Allegations of the mattress, sheet and blanket being dirty – were also dismissed.
“Historically that has been the responsibility of the airlines. Persons who are refused entry are asked to remain in the seating area provided until the next plane arrives to return them.”
The statement added that due to the time King arrived at the airport and the fact that she had an infant “ a mattress, sheet and blanket were provided to Ms. King to make her more comfortable. The mattress could only be placed on the floor but it was preferable to Ms. King to remain seated all night and (this) was accepted by her without complaint”.
The report also said immigration officers gave King the opportunity to communicate with her sister “in order to provide her with an alternative return e-ticket to Jamaica”.
It added that when the airline’s office opened at 4:15am (local time) the immigration officers worked with the airline to see if King could be returned to Trinidad or Jamaica.
However, despite being escorted by a security officer to a plane that was bound for Trinidad, King told the Jamaica Observer that an immigration officer informed security to take her back to the immigration desk, where her no ‘entry stamp’ was cancelled and she was granted two days stay in Barbados.
The report concluded that the immigration officers “went above and beyond the call of duty to assist Ms King and her infant son Kaleb”.
It also reiterated the government’s commitment to the process of regional integration and said on average – “99.7 per cent of Jamaicans who arrive in Barbados annually gain entry. Only a miniscule fraction – 0.3 per cent are ever refused”.
King has since called on the foreign affairs ministers of both countries to intervene, in what she described as the inhumane behaviour towards Jamaicans.
In 2013, the Caribbean Court of Justice (CCJ) awarded Jamaican Shanique Myrie BD$77, 240 (One Barbados dollar =US$0.50 cents) in pecuniary and non-pecuniary damages, after she was denied entry into Barbados in 2011.

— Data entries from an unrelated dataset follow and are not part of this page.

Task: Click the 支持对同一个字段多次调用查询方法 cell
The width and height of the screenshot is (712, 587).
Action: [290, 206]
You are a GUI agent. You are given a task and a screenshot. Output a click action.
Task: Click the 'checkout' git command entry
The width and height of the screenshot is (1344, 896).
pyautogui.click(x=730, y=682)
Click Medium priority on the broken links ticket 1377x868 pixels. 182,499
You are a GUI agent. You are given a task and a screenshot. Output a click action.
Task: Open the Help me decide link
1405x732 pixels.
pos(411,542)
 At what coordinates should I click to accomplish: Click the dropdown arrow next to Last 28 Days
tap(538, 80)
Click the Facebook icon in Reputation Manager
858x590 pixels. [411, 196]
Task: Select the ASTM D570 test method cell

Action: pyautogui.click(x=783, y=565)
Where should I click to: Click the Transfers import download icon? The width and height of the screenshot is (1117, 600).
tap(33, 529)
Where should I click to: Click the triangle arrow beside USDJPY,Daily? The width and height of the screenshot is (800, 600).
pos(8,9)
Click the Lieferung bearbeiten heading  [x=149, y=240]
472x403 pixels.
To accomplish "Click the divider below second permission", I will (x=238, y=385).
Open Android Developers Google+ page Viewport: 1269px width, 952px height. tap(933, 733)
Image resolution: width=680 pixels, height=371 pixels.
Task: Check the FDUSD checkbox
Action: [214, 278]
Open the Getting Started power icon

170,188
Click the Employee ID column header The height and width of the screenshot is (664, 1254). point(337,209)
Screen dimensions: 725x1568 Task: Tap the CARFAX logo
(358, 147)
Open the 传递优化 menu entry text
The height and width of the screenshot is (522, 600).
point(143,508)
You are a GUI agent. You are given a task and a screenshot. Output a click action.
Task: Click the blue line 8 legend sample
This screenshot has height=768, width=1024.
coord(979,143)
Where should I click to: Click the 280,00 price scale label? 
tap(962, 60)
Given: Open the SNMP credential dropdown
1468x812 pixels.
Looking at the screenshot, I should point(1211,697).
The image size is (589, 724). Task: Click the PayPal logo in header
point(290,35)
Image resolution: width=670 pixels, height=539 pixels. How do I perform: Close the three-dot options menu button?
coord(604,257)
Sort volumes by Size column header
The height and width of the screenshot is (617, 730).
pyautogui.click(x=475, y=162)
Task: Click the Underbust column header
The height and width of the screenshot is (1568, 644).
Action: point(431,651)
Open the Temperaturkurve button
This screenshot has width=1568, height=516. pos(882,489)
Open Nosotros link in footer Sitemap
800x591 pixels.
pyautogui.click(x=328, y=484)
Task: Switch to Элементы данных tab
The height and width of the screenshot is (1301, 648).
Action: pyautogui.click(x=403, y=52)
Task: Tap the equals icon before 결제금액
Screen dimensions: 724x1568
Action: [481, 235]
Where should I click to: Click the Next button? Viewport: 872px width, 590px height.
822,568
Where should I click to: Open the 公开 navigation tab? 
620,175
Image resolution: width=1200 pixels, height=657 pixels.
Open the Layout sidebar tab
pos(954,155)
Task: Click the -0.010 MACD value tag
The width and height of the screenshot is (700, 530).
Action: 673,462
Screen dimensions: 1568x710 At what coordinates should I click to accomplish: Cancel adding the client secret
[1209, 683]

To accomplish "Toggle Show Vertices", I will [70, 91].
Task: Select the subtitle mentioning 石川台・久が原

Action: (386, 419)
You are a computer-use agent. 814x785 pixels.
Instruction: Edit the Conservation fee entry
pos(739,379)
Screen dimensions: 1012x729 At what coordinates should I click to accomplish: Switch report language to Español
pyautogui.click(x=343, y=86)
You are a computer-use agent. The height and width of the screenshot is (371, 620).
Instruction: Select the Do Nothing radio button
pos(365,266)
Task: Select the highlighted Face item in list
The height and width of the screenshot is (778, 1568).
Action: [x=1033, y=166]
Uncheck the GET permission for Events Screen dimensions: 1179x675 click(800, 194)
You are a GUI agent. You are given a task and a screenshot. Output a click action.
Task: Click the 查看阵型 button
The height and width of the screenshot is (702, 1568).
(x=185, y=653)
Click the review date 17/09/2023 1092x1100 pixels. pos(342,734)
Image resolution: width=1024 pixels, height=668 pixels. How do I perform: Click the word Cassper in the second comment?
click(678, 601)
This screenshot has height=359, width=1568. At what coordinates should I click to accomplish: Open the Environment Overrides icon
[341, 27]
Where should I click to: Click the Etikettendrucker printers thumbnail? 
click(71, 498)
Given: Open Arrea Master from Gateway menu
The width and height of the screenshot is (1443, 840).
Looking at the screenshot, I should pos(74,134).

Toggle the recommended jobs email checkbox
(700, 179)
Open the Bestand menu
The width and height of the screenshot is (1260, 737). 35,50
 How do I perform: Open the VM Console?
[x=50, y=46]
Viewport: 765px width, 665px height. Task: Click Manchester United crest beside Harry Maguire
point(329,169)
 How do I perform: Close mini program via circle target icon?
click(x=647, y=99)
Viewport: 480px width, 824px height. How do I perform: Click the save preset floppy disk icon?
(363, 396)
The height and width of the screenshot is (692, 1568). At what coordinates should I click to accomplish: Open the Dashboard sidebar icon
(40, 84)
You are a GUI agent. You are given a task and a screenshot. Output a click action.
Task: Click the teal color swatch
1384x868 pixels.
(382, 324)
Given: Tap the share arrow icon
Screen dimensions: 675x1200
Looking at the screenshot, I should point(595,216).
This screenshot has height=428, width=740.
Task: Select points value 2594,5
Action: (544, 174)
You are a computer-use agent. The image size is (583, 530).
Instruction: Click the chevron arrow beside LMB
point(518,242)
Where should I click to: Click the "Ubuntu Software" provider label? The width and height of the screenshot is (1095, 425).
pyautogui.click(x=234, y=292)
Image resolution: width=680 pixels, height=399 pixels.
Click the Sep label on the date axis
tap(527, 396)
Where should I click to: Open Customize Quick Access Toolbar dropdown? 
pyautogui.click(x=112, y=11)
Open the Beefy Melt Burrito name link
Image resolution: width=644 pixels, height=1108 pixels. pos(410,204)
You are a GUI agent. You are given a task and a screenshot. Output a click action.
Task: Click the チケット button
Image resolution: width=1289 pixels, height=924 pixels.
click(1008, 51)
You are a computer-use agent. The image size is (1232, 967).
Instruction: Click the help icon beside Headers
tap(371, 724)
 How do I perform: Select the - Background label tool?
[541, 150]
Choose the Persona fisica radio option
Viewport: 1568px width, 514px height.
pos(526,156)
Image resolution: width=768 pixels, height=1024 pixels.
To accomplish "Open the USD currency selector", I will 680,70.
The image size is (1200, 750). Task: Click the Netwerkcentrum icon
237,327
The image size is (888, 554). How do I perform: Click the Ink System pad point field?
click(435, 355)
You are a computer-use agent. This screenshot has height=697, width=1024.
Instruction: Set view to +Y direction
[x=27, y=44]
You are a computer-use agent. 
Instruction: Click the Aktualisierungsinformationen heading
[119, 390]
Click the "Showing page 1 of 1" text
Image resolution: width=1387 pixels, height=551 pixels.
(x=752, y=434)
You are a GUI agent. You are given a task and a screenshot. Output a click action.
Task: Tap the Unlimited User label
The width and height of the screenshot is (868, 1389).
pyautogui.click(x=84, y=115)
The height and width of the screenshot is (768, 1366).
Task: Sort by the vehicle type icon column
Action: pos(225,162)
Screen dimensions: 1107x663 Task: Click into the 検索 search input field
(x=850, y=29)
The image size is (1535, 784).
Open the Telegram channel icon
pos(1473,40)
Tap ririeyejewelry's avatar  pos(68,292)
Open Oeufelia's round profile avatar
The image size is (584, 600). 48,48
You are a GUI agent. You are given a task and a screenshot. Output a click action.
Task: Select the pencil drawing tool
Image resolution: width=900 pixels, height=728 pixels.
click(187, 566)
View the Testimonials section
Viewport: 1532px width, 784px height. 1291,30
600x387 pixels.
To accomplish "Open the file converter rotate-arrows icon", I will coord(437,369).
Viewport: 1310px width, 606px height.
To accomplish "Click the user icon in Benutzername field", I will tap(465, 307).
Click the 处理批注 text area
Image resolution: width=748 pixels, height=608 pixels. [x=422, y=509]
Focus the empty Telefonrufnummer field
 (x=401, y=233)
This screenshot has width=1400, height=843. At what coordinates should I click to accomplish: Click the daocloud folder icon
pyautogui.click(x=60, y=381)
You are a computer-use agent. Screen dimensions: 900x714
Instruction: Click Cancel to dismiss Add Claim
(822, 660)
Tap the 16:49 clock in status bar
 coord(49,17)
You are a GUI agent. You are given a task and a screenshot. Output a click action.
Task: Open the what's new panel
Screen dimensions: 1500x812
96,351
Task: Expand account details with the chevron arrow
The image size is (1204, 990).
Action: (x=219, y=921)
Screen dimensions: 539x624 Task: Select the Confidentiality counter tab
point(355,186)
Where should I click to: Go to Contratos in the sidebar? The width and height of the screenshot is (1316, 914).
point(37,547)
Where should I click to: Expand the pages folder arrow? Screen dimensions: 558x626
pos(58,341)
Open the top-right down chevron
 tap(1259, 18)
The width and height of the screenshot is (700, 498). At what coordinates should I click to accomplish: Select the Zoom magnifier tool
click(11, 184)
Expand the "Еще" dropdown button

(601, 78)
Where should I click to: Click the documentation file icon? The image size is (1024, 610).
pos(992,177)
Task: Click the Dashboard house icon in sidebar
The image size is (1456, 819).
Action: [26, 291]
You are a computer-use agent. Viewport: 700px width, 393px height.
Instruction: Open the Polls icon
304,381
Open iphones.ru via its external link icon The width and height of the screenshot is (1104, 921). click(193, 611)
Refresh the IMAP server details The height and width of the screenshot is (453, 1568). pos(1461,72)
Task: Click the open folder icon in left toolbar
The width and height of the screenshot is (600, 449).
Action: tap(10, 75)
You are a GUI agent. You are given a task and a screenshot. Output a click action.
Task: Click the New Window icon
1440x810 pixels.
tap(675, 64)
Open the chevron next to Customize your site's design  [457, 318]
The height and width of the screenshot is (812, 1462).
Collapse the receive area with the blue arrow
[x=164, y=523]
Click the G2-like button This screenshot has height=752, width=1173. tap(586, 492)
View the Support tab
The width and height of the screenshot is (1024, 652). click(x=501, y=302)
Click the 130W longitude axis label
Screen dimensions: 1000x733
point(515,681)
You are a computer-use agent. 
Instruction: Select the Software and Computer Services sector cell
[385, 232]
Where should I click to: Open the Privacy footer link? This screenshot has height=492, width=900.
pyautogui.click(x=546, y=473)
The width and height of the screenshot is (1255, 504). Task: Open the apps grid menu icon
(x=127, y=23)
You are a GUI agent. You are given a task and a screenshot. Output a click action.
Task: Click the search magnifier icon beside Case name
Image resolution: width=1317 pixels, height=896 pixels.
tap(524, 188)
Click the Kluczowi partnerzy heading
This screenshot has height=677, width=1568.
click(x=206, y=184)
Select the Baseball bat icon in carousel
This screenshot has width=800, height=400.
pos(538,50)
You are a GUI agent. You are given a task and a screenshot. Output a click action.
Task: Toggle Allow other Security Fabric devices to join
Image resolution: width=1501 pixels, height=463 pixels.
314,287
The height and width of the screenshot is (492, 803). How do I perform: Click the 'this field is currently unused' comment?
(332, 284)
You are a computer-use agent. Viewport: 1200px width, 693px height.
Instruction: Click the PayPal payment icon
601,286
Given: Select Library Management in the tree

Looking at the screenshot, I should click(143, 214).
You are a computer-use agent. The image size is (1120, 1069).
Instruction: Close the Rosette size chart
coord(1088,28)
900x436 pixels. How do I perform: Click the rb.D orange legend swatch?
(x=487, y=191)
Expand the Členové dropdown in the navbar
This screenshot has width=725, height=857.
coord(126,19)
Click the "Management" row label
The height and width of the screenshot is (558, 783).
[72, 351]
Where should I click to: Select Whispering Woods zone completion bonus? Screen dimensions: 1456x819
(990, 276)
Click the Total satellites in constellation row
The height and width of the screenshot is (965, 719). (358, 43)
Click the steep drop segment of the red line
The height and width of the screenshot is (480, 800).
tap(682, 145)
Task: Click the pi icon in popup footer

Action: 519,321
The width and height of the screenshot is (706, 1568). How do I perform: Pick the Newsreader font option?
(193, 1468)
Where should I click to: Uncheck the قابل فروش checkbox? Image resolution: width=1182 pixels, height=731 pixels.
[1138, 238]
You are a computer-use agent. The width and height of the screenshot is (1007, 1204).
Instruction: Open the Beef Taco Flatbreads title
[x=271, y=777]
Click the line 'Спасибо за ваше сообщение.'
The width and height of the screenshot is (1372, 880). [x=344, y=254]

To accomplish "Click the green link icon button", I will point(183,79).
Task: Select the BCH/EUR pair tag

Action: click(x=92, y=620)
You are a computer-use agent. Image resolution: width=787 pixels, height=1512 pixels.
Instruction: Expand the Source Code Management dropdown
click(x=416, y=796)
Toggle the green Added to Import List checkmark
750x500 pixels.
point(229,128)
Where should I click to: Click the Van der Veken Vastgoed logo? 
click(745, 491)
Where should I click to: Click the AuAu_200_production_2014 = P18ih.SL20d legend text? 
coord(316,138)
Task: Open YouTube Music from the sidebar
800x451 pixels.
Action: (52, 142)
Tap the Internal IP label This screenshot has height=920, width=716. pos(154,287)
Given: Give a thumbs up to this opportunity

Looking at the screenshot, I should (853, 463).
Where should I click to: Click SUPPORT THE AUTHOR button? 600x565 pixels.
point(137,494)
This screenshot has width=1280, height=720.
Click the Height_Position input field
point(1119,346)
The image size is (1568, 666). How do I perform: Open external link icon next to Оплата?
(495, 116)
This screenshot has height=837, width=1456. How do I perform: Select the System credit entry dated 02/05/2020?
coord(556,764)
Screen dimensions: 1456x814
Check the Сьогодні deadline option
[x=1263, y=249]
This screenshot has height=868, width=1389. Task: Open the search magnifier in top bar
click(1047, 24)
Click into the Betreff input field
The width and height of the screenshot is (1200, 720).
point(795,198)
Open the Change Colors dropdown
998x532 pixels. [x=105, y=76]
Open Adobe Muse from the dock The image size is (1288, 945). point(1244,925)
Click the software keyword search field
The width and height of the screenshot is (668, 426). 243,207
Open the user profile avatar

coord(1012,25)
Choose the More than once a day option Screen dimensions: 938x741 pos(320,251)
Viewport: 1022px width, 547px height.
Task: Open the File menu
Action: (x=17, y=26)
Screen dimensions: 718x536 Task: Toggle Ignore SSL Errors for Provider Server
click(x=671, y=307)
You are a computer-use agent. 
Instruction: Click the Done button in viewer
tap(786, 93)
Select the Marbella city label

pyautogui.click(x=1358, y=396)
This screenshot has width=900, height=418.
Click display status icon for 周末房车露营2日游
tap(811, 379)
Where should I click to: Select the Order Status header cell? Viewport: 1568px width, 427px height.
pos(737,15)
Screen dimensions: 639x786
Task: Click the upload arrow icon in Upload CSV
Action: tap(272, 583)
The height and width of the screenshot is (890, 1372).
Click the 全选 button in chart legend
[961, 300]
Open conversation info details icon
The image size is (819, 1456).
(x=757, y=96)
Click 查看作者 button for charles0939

Myrie had accused a female immigration officer in Barbados of finger-raping her at the airport before she was locked up in a room overnight and deported the following day.
Myrie had asked the CCJ to determine the minimum standard of treatment applicable to CARICOM citizens moving around the region.
Under the Revised Treaty of Chaguaramas and a 2007 CARICOM decision, CARICOM nationals are entitled to enter member states, “without harassment or the imposition of impediment, and to stay for up to six months”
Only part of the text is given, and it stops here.